#### Provided text:

.....

Point Ellice House doesn’t deny that it’s surrounded by businesses whose prerogative is industry and waste transfer.
Its current feature exhibition delves into the history of Victoria’s water and sewage system, a subtle nod to its current surroundings. “We’re the only business that’s not like the others in this part of town,” said Kelly Black, the museum’s executive director.
It would be impossible to ignore, anyway: the business is bookended on three sides by a gravel yard, a steel junkyard, and a recycling company, Emterra.
But trying to shift the narratives around Victoria’s colonial history at an underfunded museum is a lot harder when you also have to pick up garbage blown into the grounds from the recycling warehouse.
“Monday to Friday in particular is very hectic on the streets. Trucks coming and going,” Black said. “Our Visitor Centre building? The whole building shakes when they dump bins on the streets.” It is quieter on the weekends, when industry winds down and Point Ellice House is open to the public. But the streets leading to Point Ellice House are usually still messy from the weekday’s activities.
“We have this city street where people can just do whatever they want,” said Black, standing on the junction of Hillside Avenue and Pleasant Street.

.....

#### Written problem 1:
In the article about Point Ellice House, what three businesses border the house on three sides?

.....

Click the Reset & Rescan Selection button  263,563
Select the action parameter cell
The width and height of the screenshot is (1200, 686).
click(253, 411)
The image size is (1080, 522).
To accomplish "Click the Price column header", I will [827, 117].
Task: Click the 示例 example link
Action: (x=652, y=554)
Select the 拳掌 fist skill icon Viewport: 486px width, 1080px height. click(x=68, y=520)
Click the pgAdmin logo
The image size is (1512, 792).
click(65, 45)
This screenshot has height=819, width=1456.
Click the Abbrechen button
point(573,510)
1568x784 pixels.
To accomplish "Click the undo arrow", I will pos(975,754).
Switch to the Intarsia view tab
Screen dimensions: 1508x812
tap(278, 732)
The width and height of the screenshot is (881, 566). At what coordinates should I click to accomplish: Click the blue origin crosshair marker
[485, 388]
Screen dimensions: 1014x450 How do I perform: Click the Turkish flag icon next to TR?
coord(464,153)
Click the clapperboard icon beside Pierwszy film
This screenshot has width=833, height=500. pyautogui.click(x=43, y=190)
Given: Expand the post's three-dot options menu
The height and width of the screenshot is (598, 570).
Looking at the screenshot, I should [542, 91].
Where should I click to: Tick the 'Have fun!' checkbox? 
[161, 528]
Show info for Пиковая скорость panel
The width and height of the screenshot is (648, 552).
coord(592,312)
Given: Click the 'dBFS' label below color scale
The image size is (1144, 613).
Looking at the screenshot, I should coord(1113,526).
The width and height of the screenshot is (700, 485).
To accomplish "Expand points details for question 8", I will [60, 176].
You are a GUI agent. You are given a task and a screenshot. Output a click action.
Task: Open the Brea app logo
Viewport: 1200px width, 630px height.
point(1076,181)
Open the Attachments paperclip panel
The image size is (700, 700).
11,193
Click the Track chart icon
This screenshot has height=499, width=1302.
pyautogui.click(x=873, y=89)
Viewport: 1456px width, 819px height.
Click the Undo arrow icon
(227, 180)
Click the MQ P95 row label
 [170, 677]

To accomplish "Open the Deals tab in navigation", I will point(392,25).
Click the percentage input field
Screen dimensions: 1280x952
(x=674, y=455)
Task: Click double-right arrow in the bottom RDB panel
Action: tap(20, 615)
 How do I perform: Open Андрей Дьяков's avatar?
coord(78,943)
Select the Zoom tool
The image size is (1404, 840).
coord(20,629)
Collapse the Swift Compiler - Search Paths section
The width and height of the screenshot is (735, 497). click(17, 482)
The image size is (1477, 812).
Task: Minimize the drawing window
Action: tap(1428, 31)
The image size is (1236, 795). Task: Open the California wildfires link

.....

#### Written problem 2:
Identify every line in the records that contains the word "button".

#### Worked answer 1:
A gravel yard, a steel junkyard, and a recycling company, Emterra.

#### Worked answer 2:
Click the Reset & Rescan Selection button  263,563
Click the Abbrechen button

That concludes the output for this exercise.